I gulped as Jack walked away. I was now being paid even more than the CEO. Many of the founders of the company were living at a level that most Americans would have viewed as poverty. Not to mention that I had just visited sales offices where my own colleagues were crammed into spartan quarters, scrimping by on instant noodles and making only a few hundred dollars a month. It just didn’t feel right to be paid so much more than my colleagues when the company was still not even profitable.

And of course I realized that Jack’s words were a friendly hint that my salary was unsustainable. Shortly after my conversation with Jack, at my next quarterly review with Savio, we started talking about my future role at Alibaba. “Jack told me that I was the highest-paid person in the company, but I realize there’s not so much of a role for marketing and PR right now,” I said.

“Well, for marketing and PR, there’s not as much work as before,” Savio responded. “One idea we had was for you to move to the Hangzhou headquarters, where you could head operations of the international website. But it’s hard to think of what you could do based in Shanghai.”

I mulled it over. Hangzhou was a beautiful city that I loved to visit. But in the previous year I had already moved from Beijing to Hong Kong and then from Hong Kong to Shanghai. I wasn’t quite ready for another move even further inland to a city with a tiny expat community. Plus, I had one unrelenting dream of my own that I had not yet fulfilled—to travel around the world for a year.

“I’ve always had this dream to travel around the world,” I said. “It’s something I’ve been wanting to do since I was a kid. Why don’t I take time off, and once I’ve finished that, we can check back in to see if there is a greater role for me?”

Savio seemed happy with the solution. It would save the company a large lump of money and would still give us the option of my coming back.

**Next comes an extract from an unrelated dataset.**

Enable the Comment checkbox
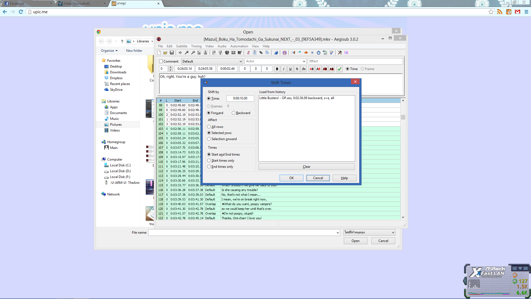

He generously offered me the same severance options he’d offered the others who’d been laid off. When I told him I’d take the three months of salary and leave the stock options on the table, he stood up from his chair and said, “Wait here for a second—I just want to check with Jack on something,” before walking out of the office.

He came back with a smile on his face and surprised me, saying, “I checked with Jack, and we’d like to let you keep all of your stock options, with the hope you’ll come back to the company.”

It was a nice goodwill gesture but one I didn’t pay much attention to. I assumed that Alibaba would at most be a $10 million company, making my options worthless, well below their strike price. To be polite I smiled and thanked him, although my hopes of becoming an Alibaba millionaire had long since been dashed. “Thanks, but don’t worry about that,” I said somewhat dismissively. “I hadn’t even thought about the stock options.”

“No, really, we’d like you to keep them. And we hope you’ll come back.”

I rode the train back to Shanghai, staring out the window at the rice fields, waterways, and small gray factories that dotted the countryside. I was excited to finally have the chance to realize my dream of traveling around the world. But a melancholy set in as I realized I was leaving the Alibaba dream behind. And a part of me felt I was abandoning my colleagues at a time when they needed my support. I couldn’t help but wonder, after my travels were done, would Alibaba still be around?